Copy the following material word for word, omitting the pictures.

Material for the task
################

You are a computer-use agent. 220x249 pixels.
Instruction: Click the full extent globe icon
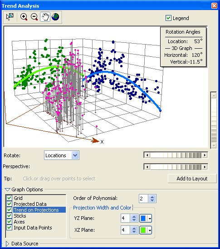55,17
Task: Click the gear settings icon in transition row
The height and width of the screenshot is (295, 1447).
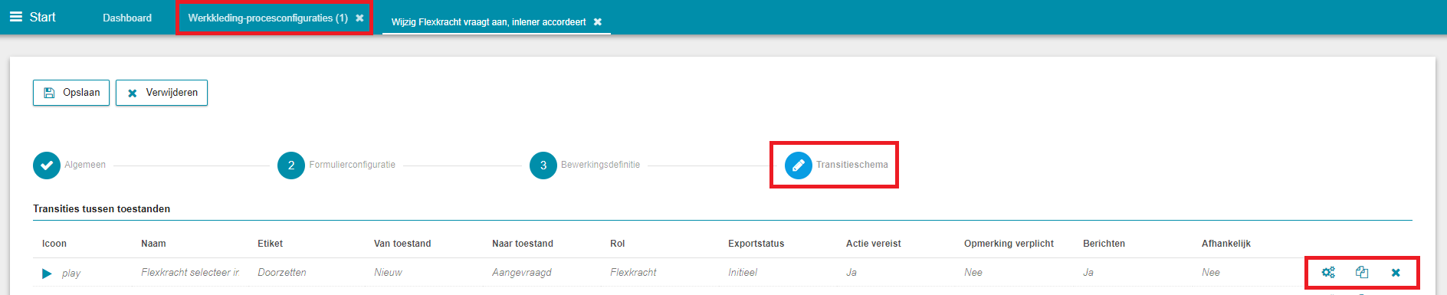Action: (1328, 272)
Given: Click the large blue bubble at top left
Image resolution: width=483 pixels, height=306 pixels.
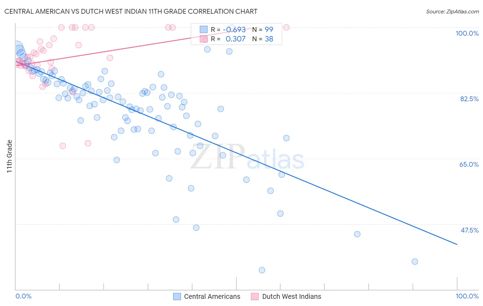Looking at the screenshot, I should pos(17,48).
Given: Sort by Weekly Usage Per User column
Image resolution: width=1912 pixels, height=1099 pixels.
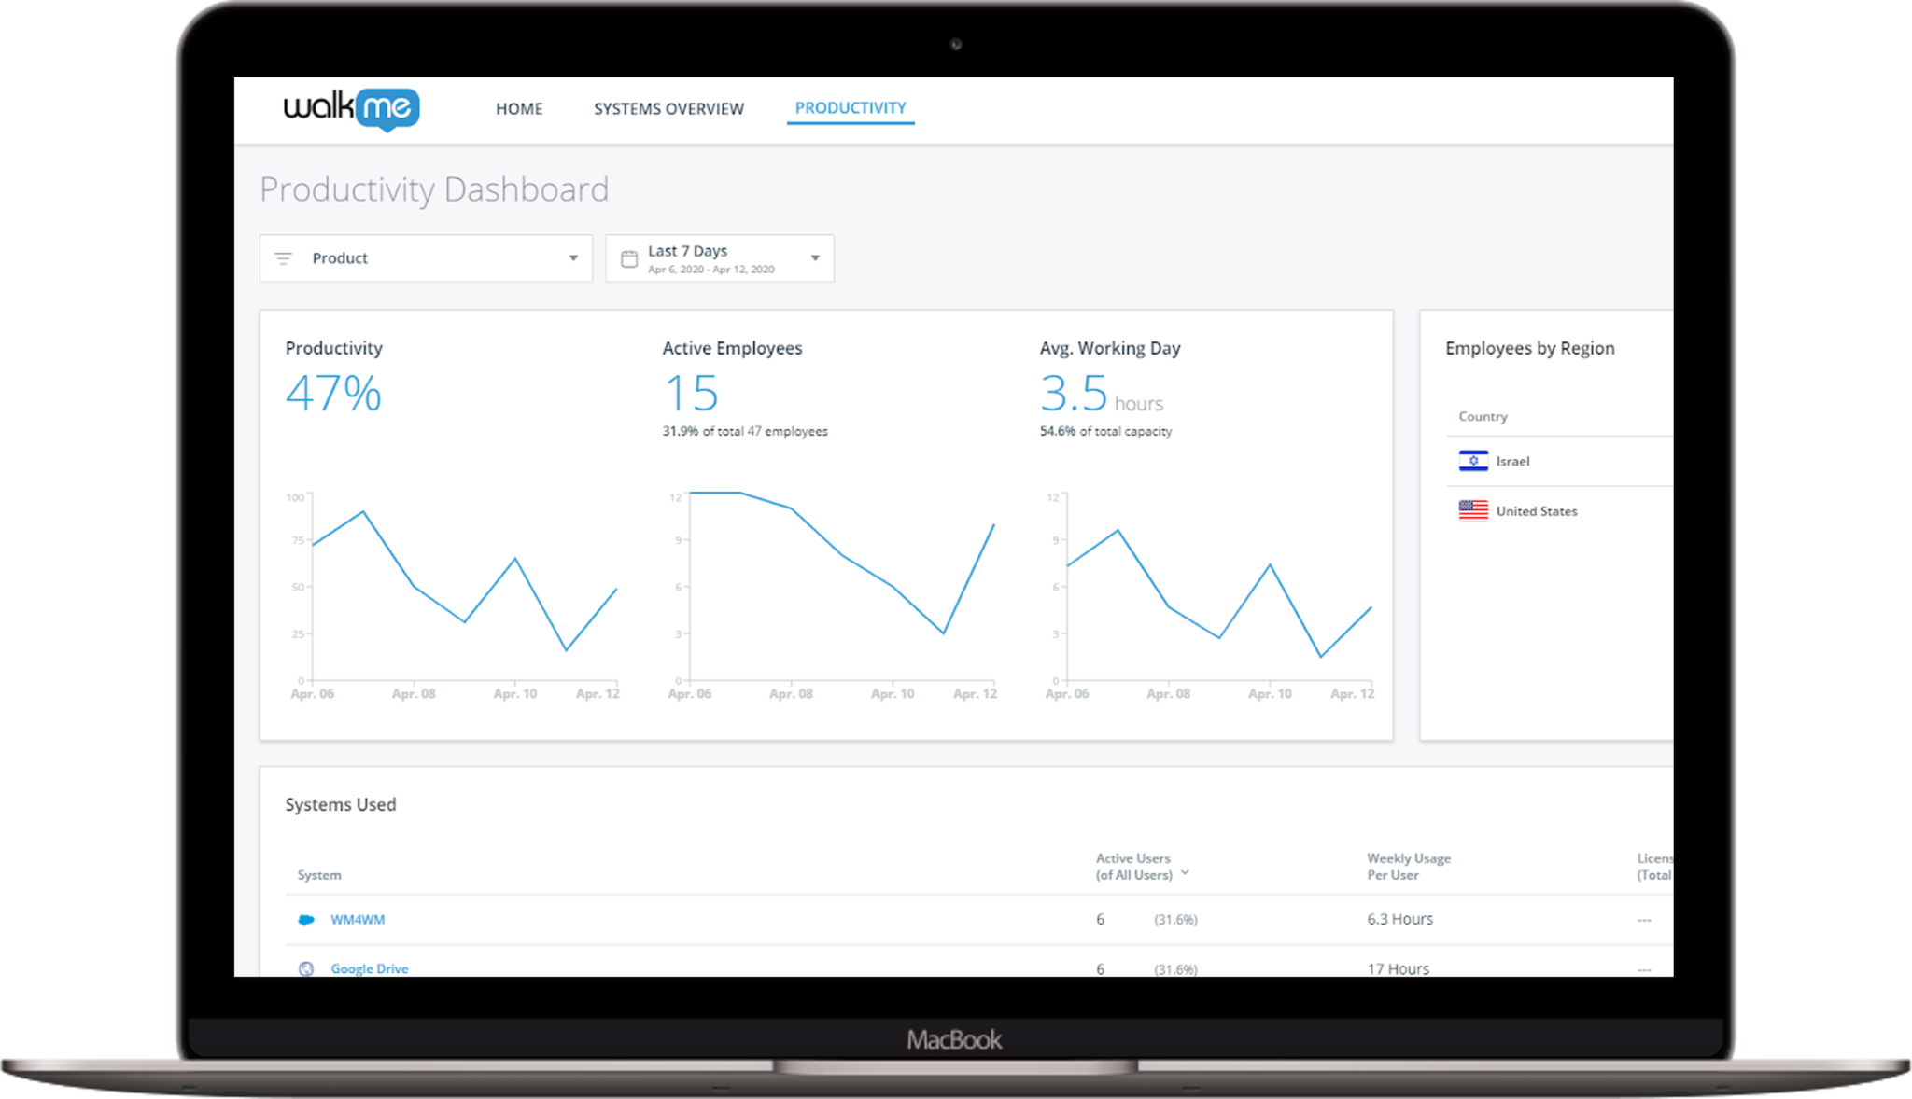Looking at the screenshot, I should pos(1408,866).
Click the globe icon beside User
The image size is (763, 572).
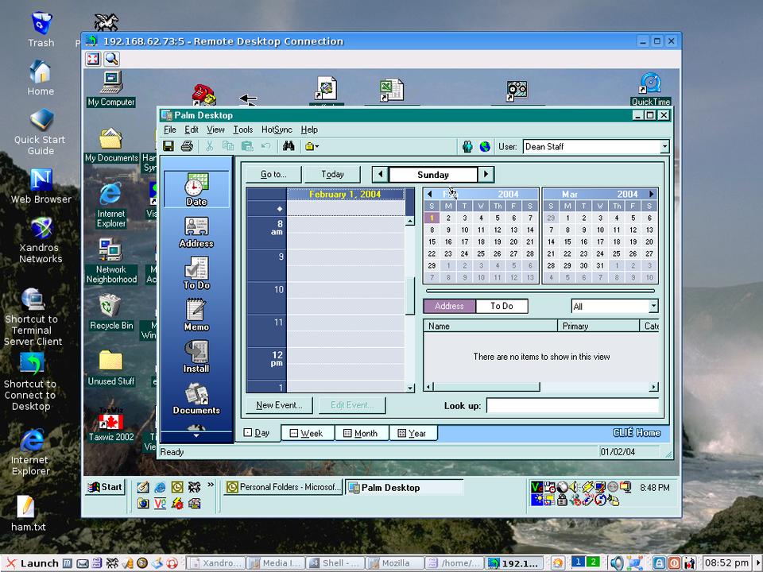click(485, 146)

################

Solution for this exercise
You are a computer-use agent. 220x249 pixels.
Instruction: Click the full extent globe icon
55,17
Task: Click the gear settings icon in transition row
The height and width of the screenshot is (295, 1447).
Action: (1328, 272)
Given: Click the large blue bubble at top left
Image resolution: width=483 pixels, height=306 pixels.
Looking at the screenshot, I should pos(17,48).
Given: Sort by Weekly Usage Per User column
Image resolution: width=1912 pixels, height=1099 pixels.
Looking at the screenshot, I should pos(1408,866).
Click the globe icon beside User
The image size is (763, 572).
click(485, 146)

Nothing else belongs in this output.